Le rapport de la Cour des comptes de juin 2021 permet une prise de conscience un peu plus nette du tournant austéritaire qui se prépare…
Une austérité, cela se prépare. En 2008-2009 après la crise des subprimes qui venait emboutir nos économies sur-financiarisées, que n’avons-nous pas entendu : le retour du keynésianisme, la fin de la finance débridée, le retour aux fondamentaux, les « plus jamais ça » furent de circonstances. Mais ce ne fut pas une crise DU néolibéralisme mais DANS le néolibéralisme. Sa transformation en crise des dettes souveraines dans l’Union européenne a été la formidable occasion de maintenir la discipline de marché et de renforcer un ordre favorable aux créanciers.
L’austérité prima alors. La Grèce fut le laboratoire terrible du projet austéritaire.
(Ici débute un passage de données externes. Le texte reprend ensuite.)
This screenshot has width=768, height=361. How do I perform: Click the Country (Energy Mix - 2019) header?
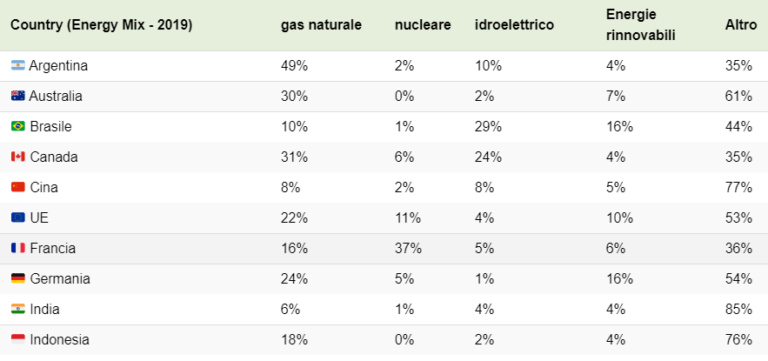coord(101,25)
L’Union européenne s’enfonça dans une récession terrible de 2011 à 2013 et il lui a fallu dix ans pour retrouver son niveau d’activité d’avant crise.
Mais le capitalisme va de crise en crise, celle de la Covid 19 est venue le confirmer. Saisir la présente situation sous l’angle sanitaire, c’est ne pas comprendre la nature même de l’événement. La pandémie n’ayant que trop souligné les choix de politique économique retenus sans discontinuer par la plupart des gouvernements depuis 1983 : réduction de l’offre de services publics, austérité salariale, inégalités économiques entendues comme conditions nécessaires pour dynamiser l’activité économique, gestion à flux tendus des activités de santé, néomanagérialisation des personnels.
Ces choix hautement contestables associés à une gouvernance par les nombres (Supiot) ont montré toute leur nocivité. La pandémie est avant tout l’expression des dérèglements d’une économie financiarisée et donc rentière.
La pandémie a provisoirement interrompu cette logique qui vise à faire de la sphère sociale l’espace des ajustements économiques.
Tout comme en 2008-2009, les mêmes artifices ont été à l’œuvre, il suffit de penser aux discours du président de la République, Emmanuel Macron reprenant le quoi qu’il en coûte de Mario Draghi de 2012. On ne compte plus alors le nombre de tribunes, d’interventions médiatiques diverses et variées expliquant que l’austérité appartenait au passé. Encore une fois, le retour au keynésianisme était annoncé. Des journalistes et autres commentateurs de complaisance ont voulu saluer l’intelligence des autorités européennes à suspendre les règles budgétaires ou à mettre en œuvre le plan de relance de nouvelle génération.
Au niveau national, un « Ségur de la santé » était annoncé pour répondre aux besoins de l’hôpital et des soignants. Il en alla de même au niveau de l’éducation nationale, le ministre promettant une revalorisation de la condition enseignante.
Mais derrière la façade des bonnes intentions, et des plans de communication, l’austérité à venir se préparait. L’accroissement spectaculaire de la dette a permis à certains issus du gouvernement ou de l’expertise économique de remettre la même antienne à l’œuvre : la dette risque de devenir préoccupante, les nouvelles générations viendraient à en porter les conséquences, la crédibilité de la France serait en danger.
Mais le gouvernement s’empressa de rassurer les uns et les autres indiquant que le soutien de l’État ne faiblirait pas, mais qu’à l’horizon 2023, il faudrait compter sur la croissance, et aussi sur une meilleure gestion de la dépense publique et leur progression modérée pour garantir aux investisseurs la solidité de la signature française.
Une Commission sous la direction de J. Arthuis et d’économistes plutôt mainstream était mise en place fin 2020 pour réfléchir à une stratégie de sortie de crise et de maitrise des comptes publics. Le rapport disait vouloir écarter l’austérité et opter pour la responsabilité. C’était le retour du sérieux budgétaire de Pierre Moscovici.